>>>

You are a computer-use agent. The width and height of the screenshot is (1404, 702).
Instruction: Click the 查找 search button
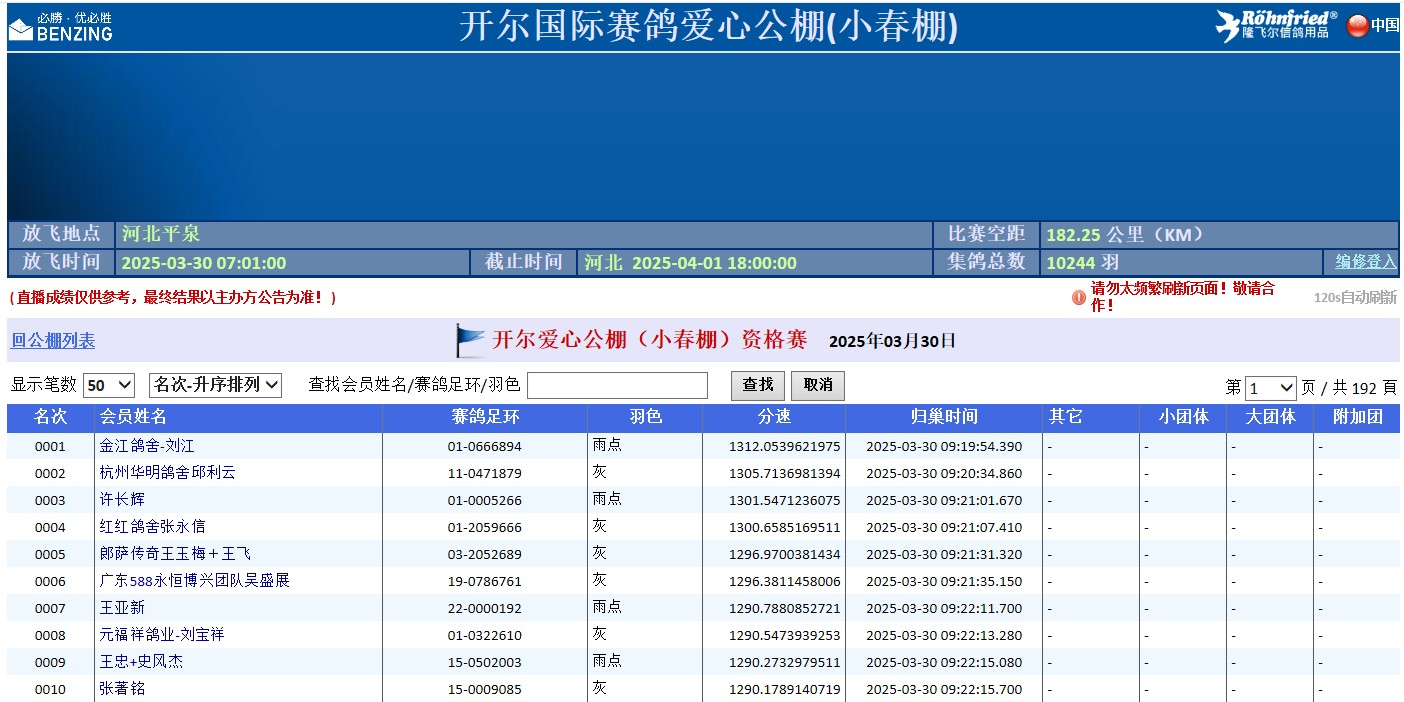(x=758, y=385)
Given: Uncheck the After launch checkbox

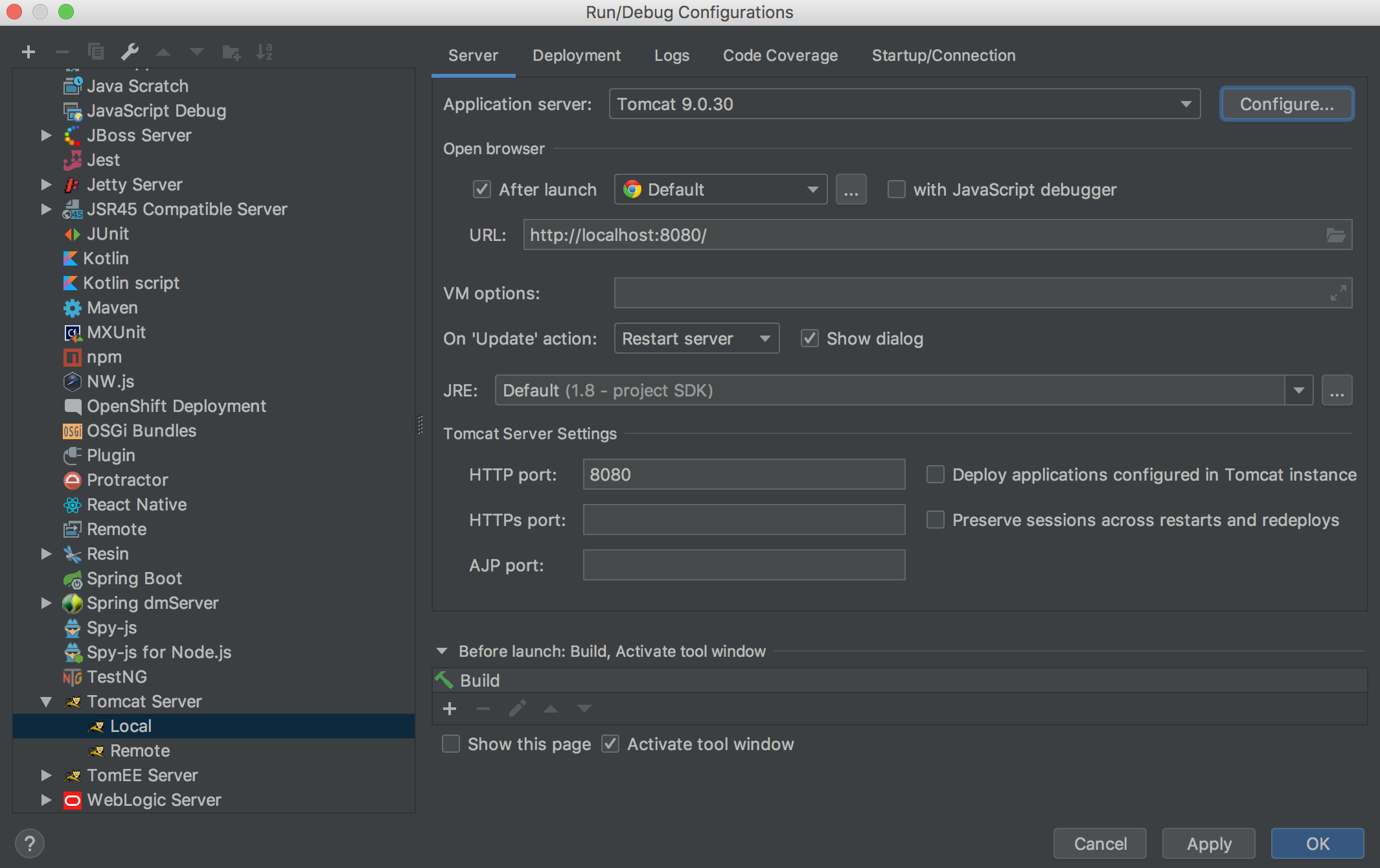Looking at the screenshot, I should pos(482,190).
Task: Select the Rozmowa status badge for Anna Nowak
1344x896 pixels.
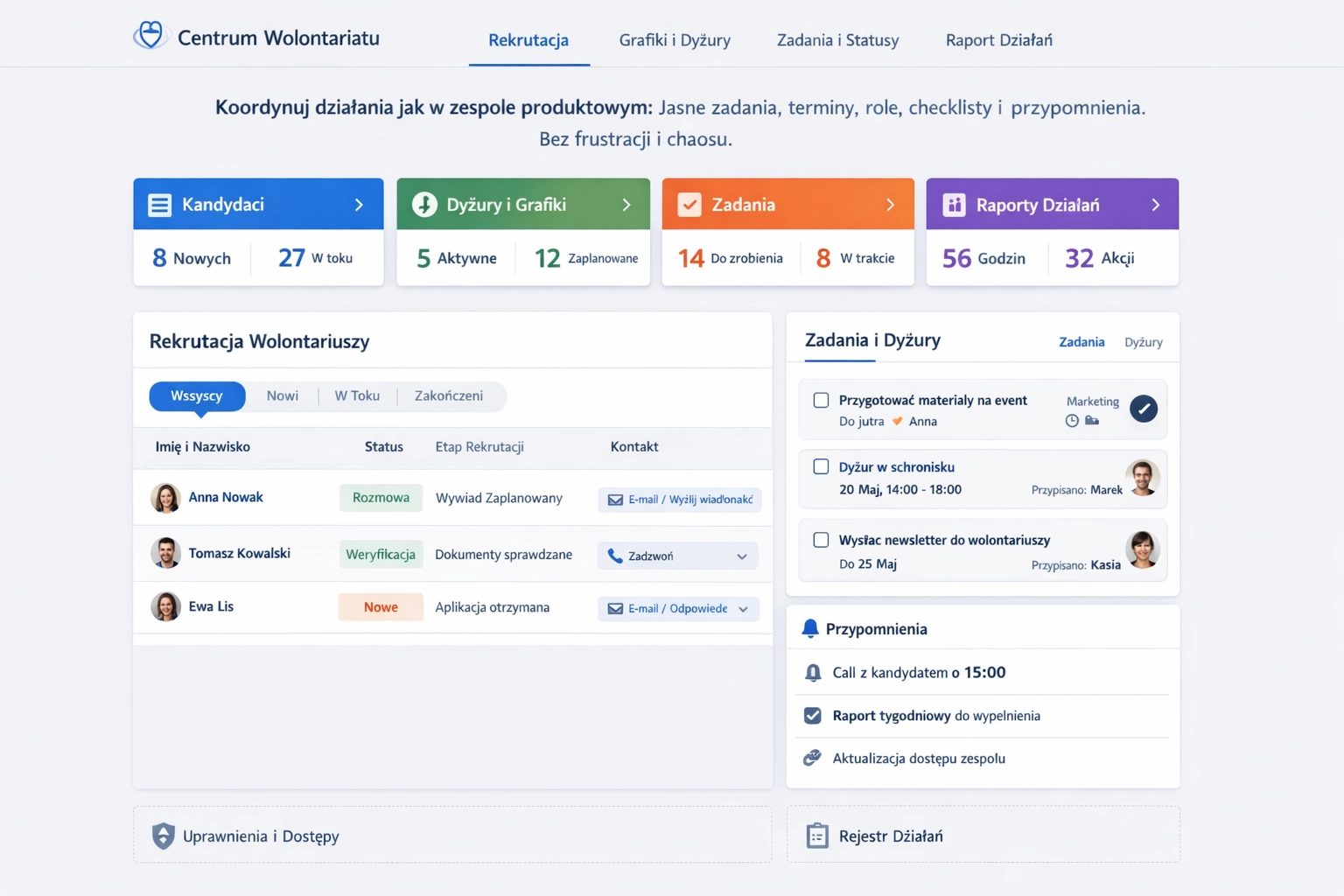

<<<

Reproduce verbatim the items from the line containing "Given: Uncheck the After launch checkbox" through the end of the items, both ends included, and omit the pictures.

● RESULT OF THIS TASK:
Given: Uncheck the After launch checkbox

Looking at the screenshot, I should pos(482,190).
Task: Select the Rozmowa status badge for Anna Nowak
1344x896 pixels.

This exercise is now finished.